Yes I can. I come from Latin America and in case you haven't watched Spanish or Braziain TV recently there are hardly and brown or black people portrayed except for servants.

Trying to conform to the dominating class with light skin would be an asset to the parents since as opposed to the US where 1 drop of black blood makes you black regardless of how you look, in Latin America you ARE the race you look regardless of ancestry. There will be lighter and lighter babies for those who can afford to pre-select. After a few generations everyone will look European.

Re: Flexible Morality
by Phocas

You seemed to have defined two moral absolutes, then deliberately set them against each other in an extreme situation. I don't see how this conflict proves neither exists. I see it as analogous to two laws of physics colliding (gravity and air pressure), with one dominating based on the circumstances (a plane remains earthbound until high speed creates enough lift to make it airborne). Both forces still remain in existence.

I was well aware of the Holocaust stories long before I read Anne Frank in Jr. High, including the necessity of lying to save lives. In this circumstance, the law against lying was not negated, but rather overriden by the law against killing. The law against lying would remain, say, to counter against telling the hidden refugee that one needed more money to keep him safe.

The Nazi cultural mores considered killing and looting of certain groups perfectly acceptable. They passed laws making such activities perfectly legal. In certain countries, (not just Germany) the majority of people agreed with these mores. Without moral absolutes, there is no basis for condemnation of what happened.

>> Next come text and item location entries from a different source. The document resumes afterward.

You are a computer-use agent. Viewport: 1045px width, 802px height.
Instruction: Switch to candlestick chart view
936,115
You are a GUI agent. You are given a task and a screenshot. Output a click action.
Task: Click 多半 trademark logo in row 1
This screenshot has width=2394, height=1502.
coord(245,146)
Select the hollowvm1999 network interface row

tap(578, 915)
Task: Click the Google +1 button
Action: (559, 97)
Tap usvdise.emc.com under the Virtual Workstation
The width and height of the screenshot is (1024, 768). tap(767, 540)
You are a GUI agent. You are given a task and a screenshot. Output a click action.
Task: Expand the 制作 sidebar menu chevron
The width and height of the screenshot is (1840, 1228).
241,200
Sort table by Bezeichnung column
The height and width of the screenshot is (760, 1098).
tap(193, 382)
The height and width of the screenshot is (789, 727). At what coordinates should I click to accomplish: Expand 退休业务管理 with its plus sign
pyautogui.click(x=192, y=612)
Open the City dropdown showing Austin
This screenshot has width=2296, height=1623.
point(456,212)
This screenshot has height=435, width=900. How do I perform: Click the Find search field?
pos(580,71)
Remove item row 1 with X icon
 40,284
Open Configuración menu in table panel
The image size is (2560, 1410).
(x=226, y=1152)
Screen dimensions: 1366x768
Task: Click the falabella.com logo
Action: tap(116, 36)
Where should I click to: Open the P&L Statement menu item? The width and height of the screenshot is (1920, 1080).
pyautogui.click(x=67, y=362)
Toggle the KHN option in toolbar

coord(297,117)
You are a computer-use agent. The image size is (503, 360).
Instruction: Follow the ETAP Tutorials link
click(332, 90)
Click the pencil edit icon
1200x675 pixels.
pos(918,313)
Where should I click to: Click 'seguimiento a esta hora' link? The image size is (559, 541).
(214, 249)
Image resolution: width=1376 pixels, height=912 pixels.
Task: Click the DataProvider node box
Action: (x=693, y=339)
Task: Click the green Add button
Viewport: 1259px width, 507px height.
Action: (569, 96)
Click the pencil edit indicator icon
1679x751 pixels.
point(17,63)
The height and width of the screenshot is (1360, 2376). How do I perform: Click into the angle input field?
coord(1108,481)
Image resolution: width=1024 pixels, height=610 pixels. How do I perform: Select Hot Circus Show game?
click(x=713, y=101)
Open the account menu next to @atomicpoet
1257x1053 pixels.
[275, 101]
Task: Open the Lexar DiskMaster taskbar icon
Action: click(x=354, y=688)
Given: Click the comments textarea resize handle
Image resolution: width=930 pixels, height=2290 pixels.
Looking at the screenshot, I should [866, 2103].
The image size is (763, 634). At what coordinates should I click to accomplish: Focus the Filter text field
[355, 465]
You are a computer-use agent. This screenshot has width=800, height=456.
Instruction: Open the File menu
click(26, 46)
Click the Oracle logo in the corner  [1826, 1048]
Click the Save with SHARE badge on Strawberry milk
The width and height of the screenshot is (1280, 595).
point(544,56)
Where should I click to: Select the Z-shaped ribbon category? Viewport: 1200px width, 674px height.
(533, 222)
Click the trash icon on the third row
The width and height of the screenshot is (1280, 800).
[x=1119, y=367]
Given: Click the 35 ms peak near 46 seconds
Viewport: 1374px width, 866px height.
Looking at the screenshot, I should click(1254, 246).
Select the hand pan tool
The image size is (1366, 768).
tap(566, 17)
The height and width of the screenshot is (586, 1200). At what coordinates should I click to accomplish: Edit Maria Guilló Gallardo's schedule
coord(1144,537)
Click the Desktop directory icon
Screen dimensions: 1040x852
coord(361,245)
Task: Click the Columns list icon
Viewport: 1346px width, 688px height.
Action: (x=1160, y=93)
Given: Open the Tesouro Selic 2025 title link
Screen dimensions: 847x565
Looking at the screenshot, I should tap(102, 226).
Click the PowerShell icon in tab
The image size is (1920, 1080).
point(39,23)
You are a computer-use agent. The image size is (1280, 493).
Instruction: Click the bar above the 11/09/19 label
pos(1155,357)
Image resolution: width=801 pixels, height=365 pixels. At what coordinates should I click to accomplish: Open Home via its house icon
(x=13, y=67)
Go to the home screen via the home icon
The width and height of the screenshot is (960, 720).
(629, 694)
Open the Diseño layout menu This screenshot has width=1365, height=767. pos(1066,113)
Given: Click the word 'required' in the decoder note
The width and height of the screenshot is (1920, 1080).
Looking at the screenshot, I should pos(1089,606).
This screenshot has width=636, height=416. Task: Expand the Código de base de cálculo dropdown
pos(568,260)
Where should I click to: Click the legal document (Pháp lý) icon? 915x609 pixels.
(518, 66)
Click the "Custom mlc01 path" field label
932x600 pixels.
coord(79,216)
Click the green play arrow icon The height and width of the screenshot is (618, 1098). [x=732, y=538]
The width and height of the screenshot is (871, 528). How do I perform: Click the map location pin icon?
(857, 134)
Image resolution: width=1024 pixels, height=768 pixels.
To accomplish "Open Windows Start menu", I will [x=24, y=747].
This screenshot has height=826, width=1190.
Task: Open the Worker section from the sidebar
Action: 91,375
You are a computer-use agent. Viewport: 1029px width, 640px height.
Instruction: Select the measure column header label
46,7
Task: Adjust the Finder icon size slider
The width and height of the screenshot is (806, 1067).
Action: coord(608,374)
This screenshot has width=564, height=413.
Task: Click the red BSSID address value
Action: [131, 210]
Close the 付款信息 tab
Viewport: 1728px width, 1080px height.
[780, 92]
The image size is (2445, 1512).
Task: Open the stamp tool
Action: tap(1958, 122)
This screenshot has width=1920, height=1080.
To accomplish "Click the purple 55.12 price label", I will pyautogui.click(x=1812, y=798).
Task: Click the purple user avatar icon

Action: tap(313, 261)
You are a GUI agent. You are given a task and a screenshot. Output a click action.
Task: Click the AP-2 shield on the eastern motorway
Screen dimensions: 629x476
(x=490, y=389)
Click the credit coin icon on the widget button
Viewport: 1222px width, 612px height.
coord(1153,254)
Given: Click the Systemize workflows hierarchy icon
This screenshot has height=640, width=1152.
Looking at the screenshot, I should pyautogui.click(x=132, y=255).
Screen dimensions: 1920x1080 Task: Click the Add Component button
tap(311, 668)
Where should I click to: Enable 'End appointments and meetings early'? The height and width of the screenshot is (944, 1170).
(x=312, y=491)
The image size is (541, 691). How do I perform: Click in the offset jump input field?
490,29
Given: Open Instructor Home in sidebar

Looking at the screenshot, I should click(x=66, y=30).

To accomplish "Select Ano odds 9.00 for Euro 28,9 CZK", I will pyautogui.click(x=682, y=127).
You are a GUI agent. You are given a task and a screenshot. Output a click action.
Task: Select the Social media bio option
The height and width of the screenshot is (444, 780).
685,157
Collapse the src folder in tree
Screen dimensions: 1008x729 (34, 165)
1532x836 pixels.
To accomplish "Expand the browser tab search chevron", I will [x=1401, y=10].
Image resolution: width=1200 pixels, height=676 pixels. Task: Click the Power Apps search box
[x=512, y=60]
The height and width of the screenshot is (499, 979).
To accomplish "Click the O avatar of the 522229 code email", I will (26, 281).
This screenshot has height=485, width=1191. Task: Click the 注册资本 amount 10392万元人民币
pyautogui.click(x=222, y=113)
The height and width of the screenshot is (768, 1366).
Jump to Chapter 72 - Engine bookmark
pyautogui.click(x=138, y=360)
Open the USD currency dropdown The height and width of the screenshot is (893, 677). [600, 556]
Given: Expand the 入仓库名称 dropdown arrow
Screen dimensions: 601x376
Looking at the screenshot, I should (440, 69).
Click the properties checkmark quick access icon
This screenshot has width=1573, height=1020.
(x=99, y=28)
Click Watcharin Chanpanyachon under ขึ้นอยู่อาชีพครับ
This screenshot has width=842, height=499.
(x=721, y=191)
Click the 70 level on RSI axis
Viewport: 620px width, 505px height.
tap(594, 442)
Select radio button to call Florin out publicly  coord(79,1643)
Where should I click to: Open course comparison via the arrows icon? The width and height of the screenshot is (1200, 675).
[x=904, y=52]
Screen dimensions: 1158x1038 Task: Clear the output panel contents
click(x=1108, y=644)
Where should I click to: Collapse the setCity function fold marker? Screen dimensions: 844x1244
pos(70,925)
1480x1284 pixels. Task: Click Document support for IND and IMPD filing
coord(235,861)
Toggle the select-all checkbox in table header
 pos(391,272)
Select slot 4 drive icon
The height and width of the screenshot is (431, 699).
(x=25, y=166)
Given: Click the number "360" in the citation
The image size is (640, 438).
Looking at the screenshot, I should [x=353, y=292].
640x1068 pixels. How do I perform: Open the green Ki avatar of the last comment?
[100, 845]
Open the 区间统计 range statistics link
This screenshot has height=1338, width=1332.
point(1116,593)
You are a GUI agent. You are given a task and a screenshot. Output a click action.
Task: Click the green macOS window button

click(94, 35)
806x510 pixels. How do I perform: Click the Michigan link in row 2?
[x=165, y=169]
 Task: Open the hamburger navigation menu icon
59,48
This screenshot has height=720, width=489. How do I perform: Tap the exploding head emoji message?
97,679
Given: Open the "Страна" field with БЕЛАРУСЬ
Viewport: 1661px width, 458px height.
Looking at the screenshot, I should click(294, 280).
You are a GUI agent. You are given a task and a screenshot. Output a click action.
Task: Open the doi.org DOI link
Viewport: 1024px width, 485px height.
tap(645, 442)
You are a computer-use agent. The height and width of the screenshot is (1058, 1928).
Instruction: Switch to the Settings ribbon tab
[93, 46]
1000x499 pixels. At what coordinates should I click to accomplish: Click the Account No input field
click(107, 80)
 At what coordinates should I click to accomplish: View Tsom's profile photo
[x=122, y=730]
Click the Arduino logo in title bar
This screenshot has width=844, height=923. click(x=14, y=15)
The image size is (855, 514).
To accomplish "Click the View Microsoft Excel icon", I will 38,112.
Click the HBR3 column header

And don't say this wouldn't happen in today. Murder, rape, looting, vandalism and kidnapping are currently raging in Sudan, Iraq and Kosovo. The UN condemns these, not on a basis of legality, but rather on the basis that humans have certain moral lines they should not cross. The cultural mores are trumped by a perceived higher law.

If you want to know my moral absolutes, its a rather simple formula (aka Golden Rule). If a certain action or inaction in a given circumstance would hurt a person without cause, then it is immoral.